Data records:

== Segment start ==

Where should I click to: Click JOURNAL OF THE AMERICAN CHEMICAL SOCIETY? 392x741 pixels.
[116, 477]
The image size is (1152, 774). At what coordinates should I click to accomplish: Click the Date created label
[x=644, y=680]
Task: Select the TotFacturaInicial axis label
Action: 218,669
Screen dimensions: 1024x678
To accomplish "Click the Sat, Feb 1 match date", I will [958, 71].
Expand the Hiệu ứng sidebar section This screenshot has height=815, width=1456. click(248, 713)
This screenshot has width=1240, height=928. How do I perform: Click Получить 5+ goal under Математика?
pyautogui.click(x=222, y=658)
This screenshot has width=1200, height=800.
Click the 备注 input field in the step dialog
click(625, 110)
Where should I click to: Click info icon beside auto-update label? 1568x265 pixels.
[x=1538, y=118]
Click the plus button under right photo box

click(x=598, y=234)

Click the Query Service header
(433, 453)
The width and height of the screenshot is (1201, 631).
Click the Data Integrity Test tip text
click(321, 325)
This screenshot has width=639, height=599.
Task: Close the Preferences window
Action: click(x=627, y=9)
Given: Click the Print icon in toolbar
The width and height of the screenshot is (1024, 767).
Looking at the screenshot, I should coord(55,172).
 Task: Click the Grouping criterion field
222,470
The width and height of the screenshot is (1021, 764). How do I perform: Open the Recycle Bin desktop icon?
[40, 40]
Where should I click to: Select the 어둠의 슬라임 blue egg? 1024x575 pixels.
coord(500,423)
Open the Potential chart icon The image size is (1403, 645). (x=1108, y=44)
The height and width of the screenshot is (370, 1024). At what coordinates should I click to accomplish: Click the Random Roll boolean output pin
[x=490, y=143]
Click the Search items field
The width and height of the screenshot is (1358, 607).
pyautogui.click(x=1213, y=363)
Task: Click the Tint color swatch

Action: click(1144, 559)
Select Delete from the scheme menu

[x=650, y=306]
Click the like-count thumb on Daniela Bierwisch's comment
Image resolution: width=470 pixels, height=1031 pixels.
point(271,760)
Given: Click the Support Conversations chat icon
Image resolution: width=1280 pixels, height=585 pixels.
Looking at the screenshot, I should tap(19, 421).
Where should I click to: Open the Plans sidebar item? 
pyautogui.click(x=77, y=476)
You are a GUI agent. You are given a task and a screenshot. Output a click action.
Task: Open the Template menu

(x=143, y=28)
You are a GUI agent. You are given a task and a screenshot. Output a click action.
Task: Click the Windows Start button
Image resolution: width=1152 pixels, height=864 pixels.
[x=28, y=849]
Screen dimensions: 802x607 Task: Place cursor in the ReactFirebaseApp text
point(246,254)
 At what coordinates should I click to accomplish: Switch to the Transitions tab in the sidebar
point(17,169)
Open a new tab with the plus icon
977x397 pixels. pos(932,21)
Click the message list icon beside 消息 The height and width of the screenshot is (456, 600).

== Segment end ==

Task brief: Each entry should be retyped exactly as given.

Exercise output:
Where should I click to: Click JOURNAL OF THE AMERICAN CHEMICAL SOCIETY? 392x741 pixels.
[116, 477]
The image size is (1152, 774). At what coordinates should I click to accomplish: Click the Date created label
[x=644, y=680]
Task: Select the TotFacturaInicial axis label
Action: 218,669
Screen dimensions: 1024x678
To accomplish "Click the Sat, Feb 1 match date", I will [958, 71].
Expand the Hiệu ứng sidebar section This screenshot has height=815, width=1456. click(248, 713)
This screenshot has width=1240, height=928. How do I perform: Click Получить 5+ goal under Математика?
pyautogui.click(x=222, y=658)
This screenshot has width=1200, height=800.
Click the 备注 input field in the step dialog
click(625, 110)
Where should I click to: Click info icon beside auto-update label? 1568x265 pixels.
[x=1538, y=118]
Click the plus button under right photo box

click(x=598, y=234)

Click the Query Service header
(433, 453)
The width and height of the screenshot is (1201, 631).
Click the Data Integrity Test tip text
click(321, 325)
This screenshot has width=639, height=599.
Task: Close the Preferences window
Action: click(x=627, y=9)
Given: Click the Print icon in toolbar
The width and height of the screenshot is (1024, 767).
Looking at the screenshot, I should coord(55,172).
 Task: Click the Grouping criterion field
222,470
The width and height of the screenshot is (1021, 764). How do I perform: Open the Recycle Bin desktop icon?
[40, 40]
Where should I click to: Select the 어둠의 슬라임 blue egg? 1024x575 pixels.
coord(500,423)
Open the Potential chart icon The image size is (1403, 645). (x=1108, y=44)
The height and width of the screenshot is (370, 1024). At what coordinates should I click to accomplish: Click the Random Roll boolean output pin
[x=490, y=143]
Click the Search items field
The width and height of the screenshot is (1358, 607).
pyautogui.click(x=1213, y=363)
Task: Click the Tint color swatch

Action: click(1144, 559)
Select Delete from the scheme menu

[x=650, y=306]
Click the like-count thumb on Daniela Bierwisch's comment
Image resolution: width=470 pixels, height=1031 pixels.
point(271,760)
Given: Click the Support Conversations chat icon
Image resolution: width=1280 pixels, height=585 pixels.
Looking at the screenshot, I should tap(19, 421).
Where should I click to: Open the Plans sidebar item? 
pyautogui.click(x=77, y=476)
You are a GUI agent. You are given a task and a screenshot. Output a click action.
Task: Open the Template menu

(x=143, y=28)
You are a GUI agent. You are given a task and a screenshot. Output a click action.
Task: Click the Windows Start button
Image resolution: width=1152 pixels, height=864 pixels.
[x=28, y=849]
Screen dimensions: 802x607 Task: Place cursor in the ReactFirebaseApp text
point(246,254)
 At what coordinates should I click to accomplish: Switch to the Transitions tab in the sidebar
point(17,169)
Open a new tab with the plus icon
977x397 pixels. pos(932,21)
Click the message list icon beside 消息 The height and width of the screenshot is (456, 600).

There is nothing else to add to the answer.